- Short task:
Copy each of the items below word for word, keeping every line unchanged.

(Item position entries)
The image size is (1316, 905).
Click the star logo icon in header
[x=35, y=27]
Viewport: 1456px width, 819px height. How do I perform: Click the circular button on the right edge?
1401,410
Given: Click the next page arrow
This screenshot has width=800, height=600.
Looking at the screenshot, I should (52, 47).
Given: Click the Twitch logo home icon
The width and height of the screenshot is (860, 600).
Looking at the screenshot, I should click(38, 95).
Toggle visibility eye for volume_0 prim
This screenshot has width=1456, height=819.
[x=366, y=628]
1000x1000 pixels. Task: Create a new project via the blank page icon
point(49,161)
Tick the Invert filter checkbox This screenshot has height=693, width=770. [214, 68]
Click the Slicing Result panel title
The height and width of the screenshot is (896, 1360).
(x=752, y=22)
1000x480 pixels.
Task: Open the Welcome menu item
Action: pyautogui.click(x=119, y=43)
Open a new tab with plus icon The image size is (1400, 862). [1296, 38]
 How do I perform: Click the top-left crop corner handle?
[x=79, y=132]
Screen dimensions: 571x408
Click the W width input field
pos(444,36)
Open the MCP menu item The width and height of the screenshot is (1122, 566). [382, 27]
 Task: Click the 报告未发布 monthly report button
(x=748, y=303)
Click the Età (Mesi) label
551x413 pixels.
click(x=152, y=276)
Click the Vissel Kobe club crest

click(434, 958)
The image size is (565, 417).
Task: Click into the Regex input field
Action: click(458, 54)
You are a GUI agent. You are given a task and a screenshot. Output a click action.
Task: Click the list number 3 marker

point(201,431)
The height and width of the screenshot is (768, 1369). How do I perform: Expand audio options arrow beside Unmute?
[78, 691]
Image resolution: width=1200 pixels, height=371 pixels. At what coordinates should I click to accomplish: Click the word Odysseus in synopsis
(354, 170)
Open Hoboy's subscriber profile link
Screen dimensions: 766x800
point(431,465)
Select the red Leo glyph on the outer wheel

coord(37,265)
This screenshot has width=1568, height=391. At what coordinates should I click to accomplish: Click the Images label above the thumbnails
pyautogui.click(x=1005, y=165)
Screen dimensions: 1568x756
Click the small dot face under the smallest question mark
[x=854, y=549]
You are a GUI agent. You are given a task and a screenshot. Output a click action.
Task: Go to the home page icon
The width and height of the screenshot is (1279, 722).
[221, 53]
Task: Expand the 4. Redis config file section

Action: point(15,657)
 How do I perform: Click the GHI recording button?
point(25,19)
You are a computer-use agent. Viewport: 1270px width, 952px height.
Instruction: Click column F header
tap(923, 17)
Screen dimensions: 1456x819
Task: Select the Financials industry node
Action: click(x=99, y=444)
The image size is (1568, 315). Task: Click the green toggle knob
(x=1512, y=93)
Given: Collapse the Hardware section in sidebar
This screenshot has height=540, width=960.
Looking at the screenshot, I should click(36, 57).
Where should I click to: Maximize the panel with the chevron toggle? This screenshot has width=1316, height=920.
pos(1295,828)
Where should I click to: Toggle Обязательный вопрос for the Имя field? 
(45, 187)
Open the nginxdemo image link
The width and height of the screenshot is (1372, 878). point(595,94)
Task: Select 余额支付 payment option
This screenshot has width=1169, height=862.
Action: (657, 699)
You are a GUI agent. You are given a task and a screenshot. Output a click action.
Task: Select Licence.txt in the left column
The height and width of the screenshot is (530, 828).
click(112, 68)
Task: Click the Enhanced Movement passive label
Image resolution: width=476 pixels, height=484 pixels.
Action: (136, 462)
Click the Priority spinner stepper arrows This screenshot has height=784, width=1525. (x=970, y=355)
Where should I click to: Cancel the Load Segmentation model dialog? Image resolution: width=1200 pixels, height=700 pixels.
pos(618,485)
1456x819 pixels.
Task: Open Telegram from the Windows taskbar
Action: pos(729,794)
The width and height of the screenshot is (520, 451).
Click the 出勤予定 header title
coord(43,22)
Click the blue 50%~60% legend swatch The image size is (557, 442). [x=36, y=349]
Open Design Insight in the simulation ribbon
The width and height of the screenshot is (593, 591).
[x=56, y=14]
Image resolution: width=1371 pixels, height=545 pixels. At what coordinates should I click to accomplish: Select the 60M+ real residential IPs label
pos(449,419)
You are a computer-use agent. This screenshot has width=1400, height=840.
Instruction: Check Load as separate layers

- Result for this exercise:
The image size is (1316, 905).
Click the star logo icon in header
[x=35, y=27]
Viewport: 1456px width, 819px height. How do I perform: Click the circular button on the right edge?
1401,410
Given: Click the next page arrow
This screenshot has width=800, height=600.
Looking at the screenshot, I should (52, 47).
Given: Click the Twitch logo home icon
The width and height of the screenshot is (860, 600).
Looking at the screenshot, I should click(38, 95).
Toggle visibility eye for volume_0 prim
This screenshot has width=1456, height=819.
[x=366, y=628]
1000x1000 pixels. Task: Create a new project via the blank page icon
point(49,161)
Tick the Invert filter checkbox This screenshot has height=693, width=770. [214, 68]
Click the Slicing Result panel title
The height and width of the screenshot is (896, 1360).
(x=752, y=22)
1000x480 pixels.
Task: Open the Welcome menu item
Action: pyautogui.click(x=119, y=43)
Open a new tab with plus icon The image size is (1400, 862). [1296, 38]
 How do I perform: Click the top-left crop corner handle?
[x=79, y=132]
Screen dimensions: 571x408
Click the W width input field
pos(444,36)
Open the MCP menu item The width and height of the screenshot is (1122, 566). [382, 27]
 Task: Click the 报告未发布 monthly report button
(x=748, y=303)
Click the Età (Mesi) label
551x413 pixels.
click(x=152, y=276)
Click the Vissel Kobe club crest

click(434, 958)
The image size is (565, 417).
Task: Click into the Regex input field
Action: click(458, 54)
You are a GUI agent. You are given a task and a screenshot. Output a click action.
Task: Click the list number 3 marker

point(201,431)
The height and width of the screenshot is (768, 1369). How do I perform: Expand audio options arrow beside Unmute?
[78, 691]
Image resolution: width=1200 pixels, height=371 pixels. At what coordinates should I click to accomplish: Click the word Odysseus in synopsis
(354, 170)
Open Hoboy's subscriber profile link
Screen dimensions: 766x800
point(431,465)
Select the red Leo glyph on the outer wheel

coord(37,265)
This screenshot has width=1568, height=391. At what coordinates should I click to accomplish: Click the Images label above the thumbnails
pyautogui.click(x=1005, y=165)
Screen dimensions: 1568x756
Click the small dot face under the smallest question mark
[x=854, y=549]
You are a GUI agent. You are given a task and a screenshot. Output a click action.
Task: Go to the home page icon
The width and height of the screenshot is (1279, 722).
[221, 53]
Task: Expand the 4. Redis config file section

Action: point(15,657)
 How do I perform: Click the GHI recording button?
point(25,19)
You are a computer-use agent. Viewport: 1270px width, 952px height.
Instruction: Click column F header
tap(923, 17)
Screen dimensions: 1456x819
Task: Select the Financials industry node
Action: click(x=99, y=444)
The image size is (1568, 315). Task: Click the green toggle knob
(x=1512, y=93)
Given: Collapse the Hardware section in sidebar
This screenshot has height=540, width=960.
Looking at the screenshot, I should click(36, 57).
Where should I click to: Maximize the panel with the chevron toggle? This screenshot has width=1316, height=920.
pos(1295,828)
Where should I click to: Toggle Обязательный вопрос for the Имя field? 
(45, 187)
Open the nginxdemo image link
The width and height of the screenshot is (1372, 878). point(595,94)
Task: Select 余额支付 payment option
This screenshot has width=1169, height=862.
Action: (657, 699)
You are a GUI agent. You are given a task and a screenshot. Output a click action.
Task: Select Licence.txt in the left column
The height and width of the screenshot is (530, 828).
click(112, 68)
Task: Click the Enhanced Movement passive label
Image resolution: width=476 pixels, height=484 pixels.
Action: (136, 462)
Click the Priority spinner stepper arrows This screenshot has height=784, width=1525. (x=970, y=355)
Where should I click to: Cancel the Load Segmentation model dialog? Image resolution: width=1200 pixels, height=700 pixels.
pos(618,485)
1456x819 pixels.
Task: Open Telegram from the Windows taskbar
Action: pos(729,794)
The width and height of the screenshot is (520, 451).
Click the 出勤予定 header title
coord(43,22)
Click the blue 50%~60% legend swatch The image size is (557, 442). [x=36, y=349]
Open Design Insight in the simulation ribbon
The width and height of the screenshot is (593, 591).
[x=56, y=14]
Image resolution: width=1371 pixels, height=545 pixels. At what coordinates should I click to accomplish: Select the 60M+ real residential IPs label
pos(449,419)
You are a computer-use agent. This screenshot has width=1400, height=840.
Instruction: Check Load as separate layers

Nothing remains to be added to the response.